3 July 2023
Recent geopolitical developments have added to the urgency engendered at COP26, increasing the need to rapidly reduce energy dependence on fossil fuels and particularly where there is a reliance on unstable or unreliable sources of supply.
Transport electrification is a key element in the transition to Net Zero. Rapid recent progress saw nearly 270,000 battery electric vehicles (BEVs) sold in the UK in 2022 (an 16.6% share of the new car market; 23% if plug-in hybrid vehicles are included).

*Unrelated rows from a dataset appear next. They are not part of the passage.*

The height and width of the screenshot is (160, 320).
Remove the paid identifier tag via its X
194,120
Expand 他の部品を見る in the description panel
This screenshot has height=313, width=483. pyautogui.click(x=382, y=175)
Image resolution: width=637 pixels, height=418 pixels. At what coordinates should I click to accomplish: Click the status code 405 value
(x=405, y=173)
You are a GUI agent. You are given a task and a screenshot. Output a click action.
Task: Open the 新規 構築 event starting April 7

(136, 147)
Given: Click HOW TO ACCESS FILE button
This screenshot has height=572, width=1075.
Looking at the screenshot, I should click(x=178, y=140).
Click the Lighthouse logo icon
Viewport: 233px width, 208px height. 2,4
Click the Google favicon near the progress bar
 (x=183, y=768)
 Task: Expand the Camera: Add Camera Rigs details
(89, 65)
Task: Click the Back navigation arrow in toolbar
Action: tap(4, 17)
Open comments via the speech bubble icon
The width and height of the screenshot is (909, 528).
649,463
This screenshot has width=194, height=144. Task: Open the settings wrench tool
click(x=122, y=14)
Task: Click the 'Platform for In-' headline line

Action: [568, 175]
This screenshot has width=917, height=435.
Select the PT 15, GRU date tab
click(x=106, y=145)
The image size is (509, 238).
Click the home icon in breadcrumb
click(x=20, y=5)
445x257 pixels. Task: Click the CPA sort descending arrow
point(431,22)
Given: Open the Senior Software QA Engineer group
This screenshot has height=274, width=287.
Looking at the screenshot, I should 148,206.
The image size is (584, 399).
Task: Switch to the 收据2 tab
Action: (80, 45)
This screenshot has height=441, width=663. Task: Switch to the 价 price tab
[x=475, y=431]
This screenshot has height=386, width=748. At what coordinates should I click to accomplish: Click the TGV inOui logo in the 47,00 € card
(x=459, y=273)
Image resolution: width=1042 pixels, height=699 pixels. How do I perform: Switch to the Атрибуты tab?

Progress has been driven by active Government policy which has clearly signalled the direction of travel. The ‘Ten Point Plan’, published in summer 2020 announced plans to mandate the end of sale of cars and vans with an internal combustion by 2035. Greater detail was provided in the Transport Decarbonisation Plan in summer 2021 and has been followed by mandates or proposals to end sales of other vehicle types with ICE engines by 2040 or earlier.
Government has also been active in supporting change at a more specific level, proposing targets for rapid charging facilities, supporting home, workplace and on-road charging installations as well as introducing mandates to enable smart charging, and most recently for improving the consumer experience of charging.
While there are obvious signs of progress, it’s clear that the UK’s charging network and supporting electricity infrastructure must be fit-for-purpose. Its development also needs to be planned to optimise the benefits and opportunities arising from the transition.
The UK has recently surpassed 44,000 public chargepoints but, as this report’s associated publication (Charging the Future: Drivers for Success 2035) showed, 500,000 are likely to be needed by 2035.
We’re still in the early stages of this historic transition and there are many challenges to come. This report shows that progress has been made against the targets and objectives outlined by the EV Energy Taskforce two years ago but there is a long road ahead and no room for complacency that this job is anywhere near complete. It identifies what actions need to be taken – many of them to an accelerated timescale – to deliver the future road transport system we need.